On fait aussi croire que le pays est au bord de la guerre civile, que l’économie catalane va s’écrouler : et à côté de ça AUCUN média français n’a informé sur le fait, pourtant plus qu’apaisant et rassurant, que la Suisse se propose d’être médiateur dans cette affaire – un pays pas vraiment hostile au business et aux banques, et pas vraiment « bolivarien » comme les tartuffes français des droits de l’homme se plaisent à stigmatiser désormais tout opposant en France – la source étant on ne peut plus officielle puisqu’il s’agit de la Radio Télévision Suisse et des Affaires Etrangères d la Suisse. Pire que ça France Inter, le seul grand média qui semble en parler, présente la chose comme si elle était définitivement enterrée, alors que c’est pas du tout le cas ! La demande d’une médiation internationale étant aujourd’hui la seule, et bien raisonnable, revendication catalane : une médiation que pour l’instant refuse Rajoy pour qui par définition toute demande de référendum démocratique est un acte factieux et séditieux.

Aucun de ces grands médias ne rappelle en premier lieu la demande le 6 septembre de la tenue d’un référendum du Parlement Catalan, démocratiquement élu où les indépendantistes sont tout de même majoritaires. Demande bien légitime comme cela fut accordé à l’Ecosse, mais systématiquement refusée par Madrid, nos médias préférant sciemment se répandre en considérations vaseuses et alarmistes sur le pour ou contre l’indépendance, ce qui est totalement hors sujet.

Aucun de ces grands médias ne contextualise ce qui se passe aujourd’hui en Espagne, au regard du réel coup d’état institutionnel perpétré par le gouvernement Rajoy en 2010. En effet à 120 voix sur 135 (une majorité on ne peut plus claire, les 15 autres étant du Partido Popular) les députés du Parlement catalan avaient adopté un Statut d’autonomie, en rien indépendantiste, et tout à fait comparable à ce que Madrid a accordé au pays basque (qui lui il est vrai maniait la bombe) et où en conséquence de cet autonomie l’indépendantisme a virtuellement disparu.
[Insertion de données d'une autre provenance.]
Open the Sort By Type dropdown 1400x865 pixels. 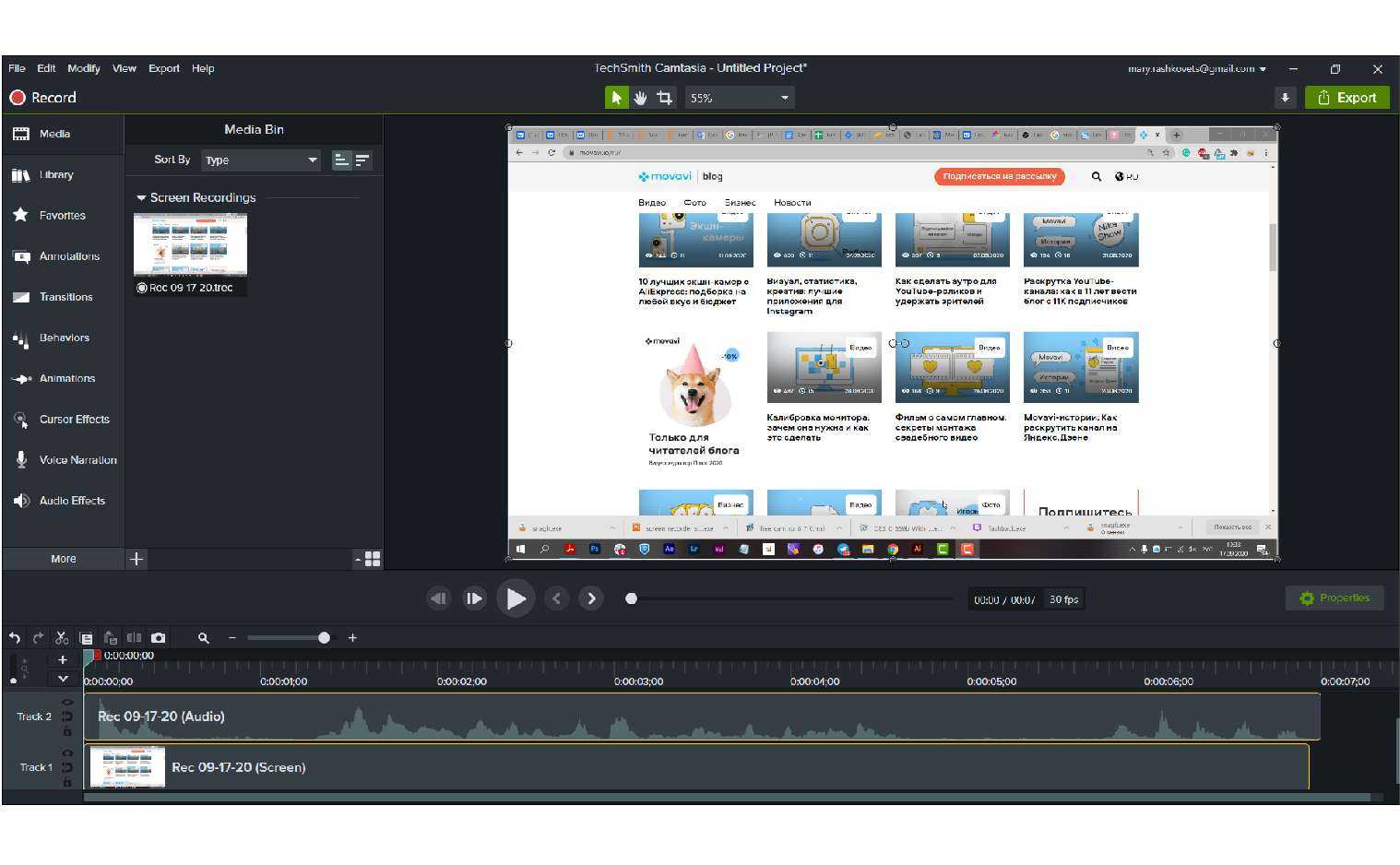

Ce Statut avait été approuvé au Cortes, le parlement espagnol. Mais le Partido Popular, ulcéré par un Statut de la Catalogne contraire à son idéologie, a porté cela devant le Tribunal Constitutionnel – entité non-élue donc, et notoirement aux ordres du Partido Popular – qui l’a vidé de sa substance, ce qui a créé un sentiment d’humiliation en Catalogne et un mouvement indépendantiste qui n’existait absolument pas il y a dix ans. Depuis, le gouvernement Rajoy est dans un déni total de la question catalane, refuse tout débat sur le sujet, et rétorque tout ce qui vient du parlement catalan comme notamment des mesures socialement progressistes. C’est véritablement Rajoy et sa clique qui ont créé l’indépendantisme catalan, qui plus qu’une revendication bêtement nationaliste, comme on le croit souvent en France à tort, est très largement une protestation citoyenne contre un état non-démocratique, qui semble à beaucoup de Catalans totalement irréformable.
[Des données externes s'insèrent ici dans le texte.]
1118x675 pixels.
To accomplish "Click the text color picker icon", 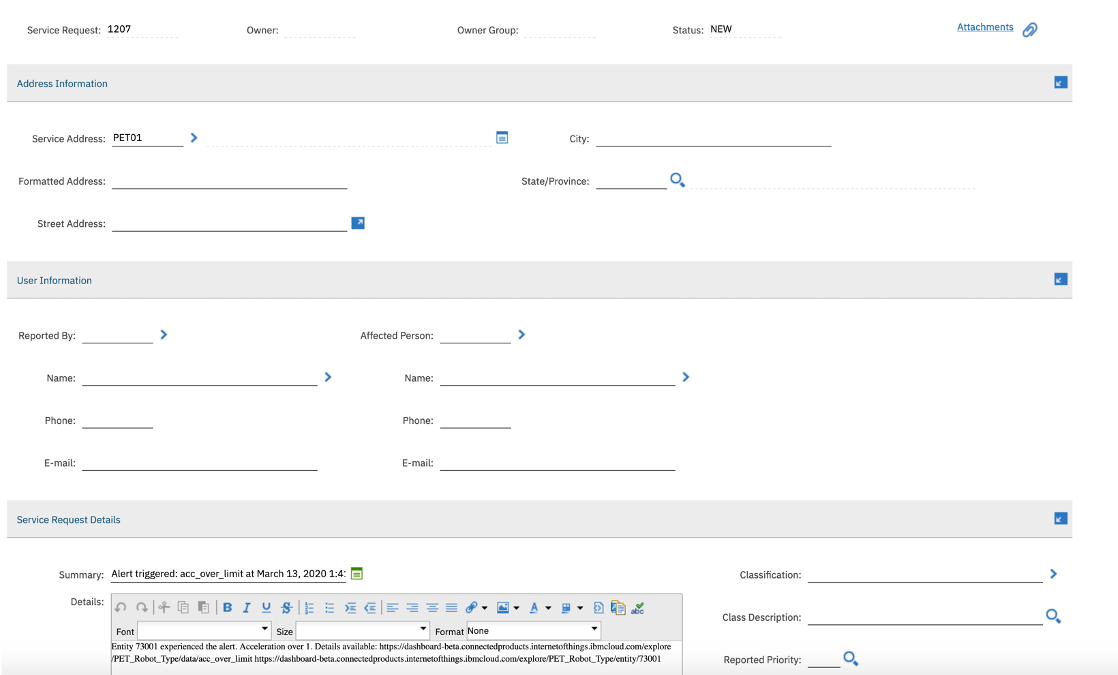I will click(x=533, y=607).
Aucun de ces grands médias, non plus, n’informe sur la nature réelle du Partido Popular en rien comparable avec Les Républicains, qui reste malgré tout un parti démocratique : un Partido Popular à la fois porté par un personnel, une idéologie et des méthodes franquistes (le comble est que certains en France traitent encore les Catalans de fascistes !) et corrompu dans des proportions absolument inimaginables en France, où nos politiciens sont réellement des enfants de coeur en comparaison.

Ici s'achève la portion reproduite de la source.